**RECORDS PROVIDED:**
━━━━━━━━━━━━━━━━━━━━━━━━━━━━━━
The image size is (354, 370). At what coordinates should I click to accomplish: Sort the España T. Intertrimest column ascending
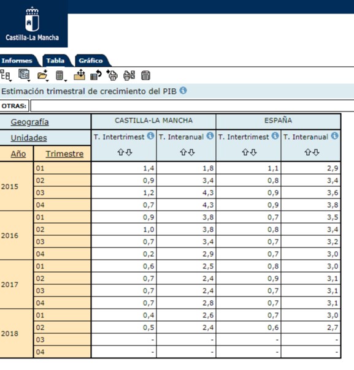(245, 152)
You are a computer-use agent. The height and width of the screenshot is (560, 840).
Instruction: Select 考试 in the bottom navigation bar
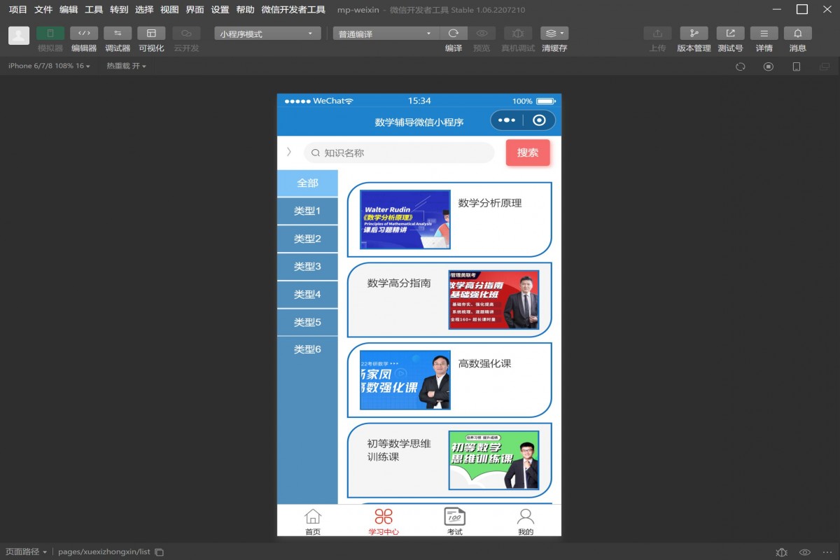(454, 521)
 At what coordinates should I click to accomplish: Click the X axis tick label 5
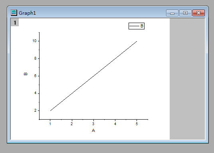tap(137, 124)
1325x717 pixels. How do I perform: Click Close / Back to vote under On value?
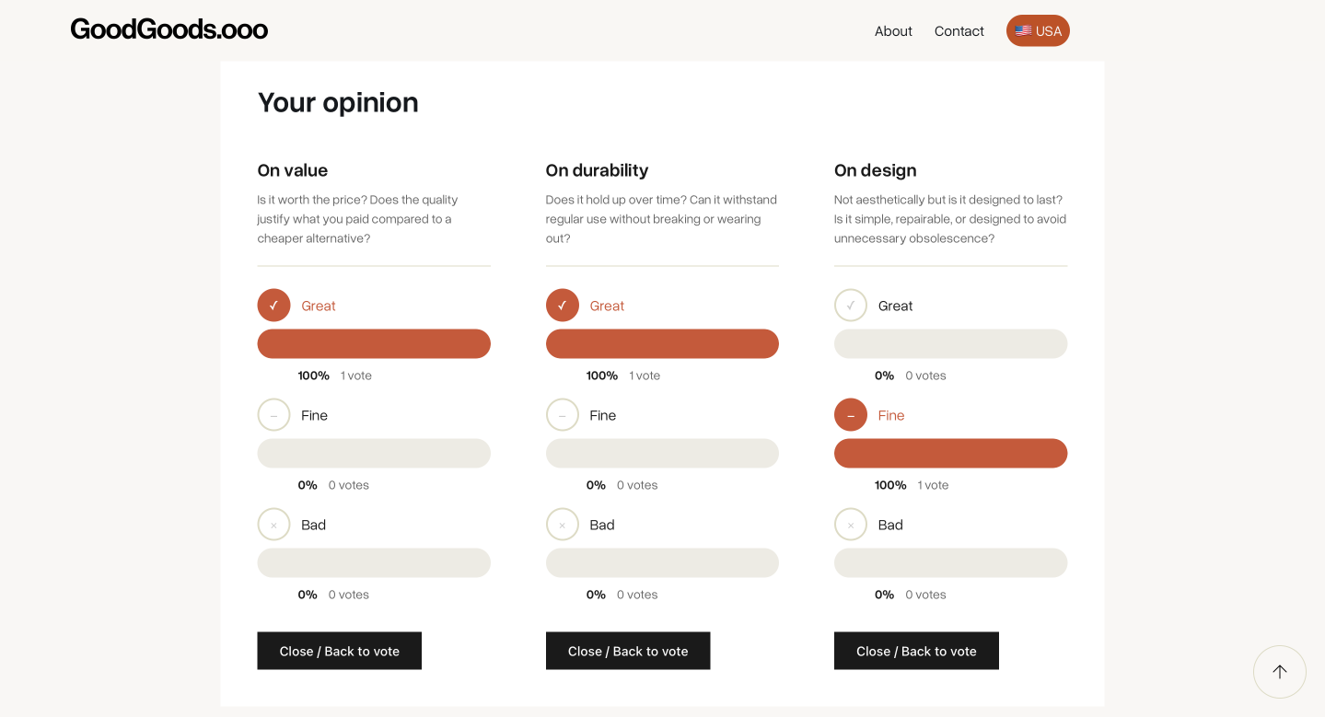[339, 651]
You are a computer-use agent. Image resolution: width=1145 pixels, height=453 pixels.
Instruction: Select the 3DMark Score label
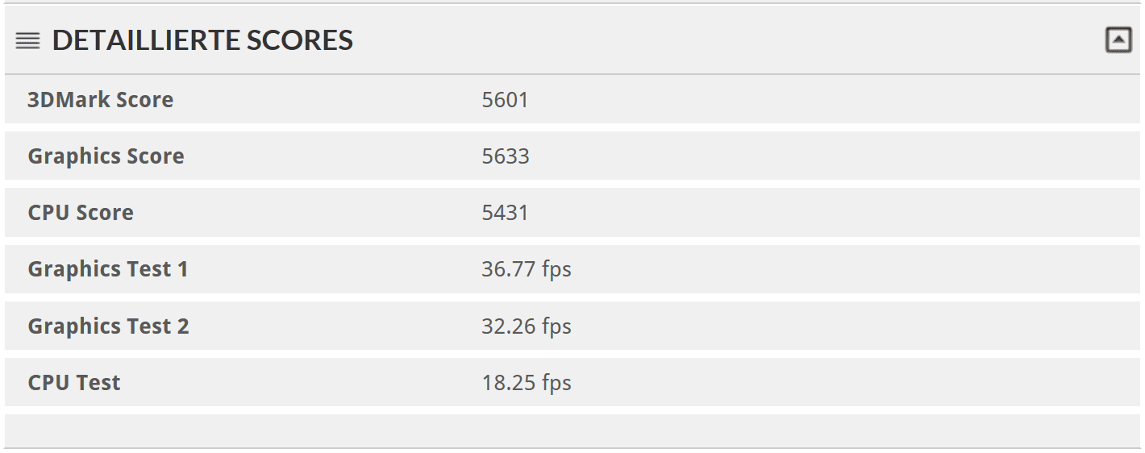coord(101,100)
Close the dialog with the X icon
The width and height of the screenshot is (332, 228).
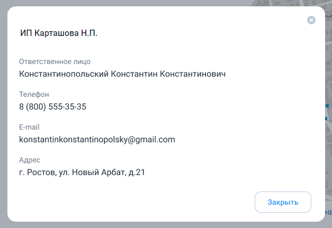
━━━━━━━━━━━━━━━━━━━━━━━━━━━━━━
**HOW TO COMPLETE THIS TASK:**
No pictures belong in the copy. Retype exactly, and only, the lines from the line containing "Instruction: Select the 3DMark Score label" through the last line of the data, both included.

**ANSWER SPACE:**
Instruction: Select the 3DMark Score label
coord(101,100)
Close the dialog with the X icon
The width and height of the screenshot is (332, 228).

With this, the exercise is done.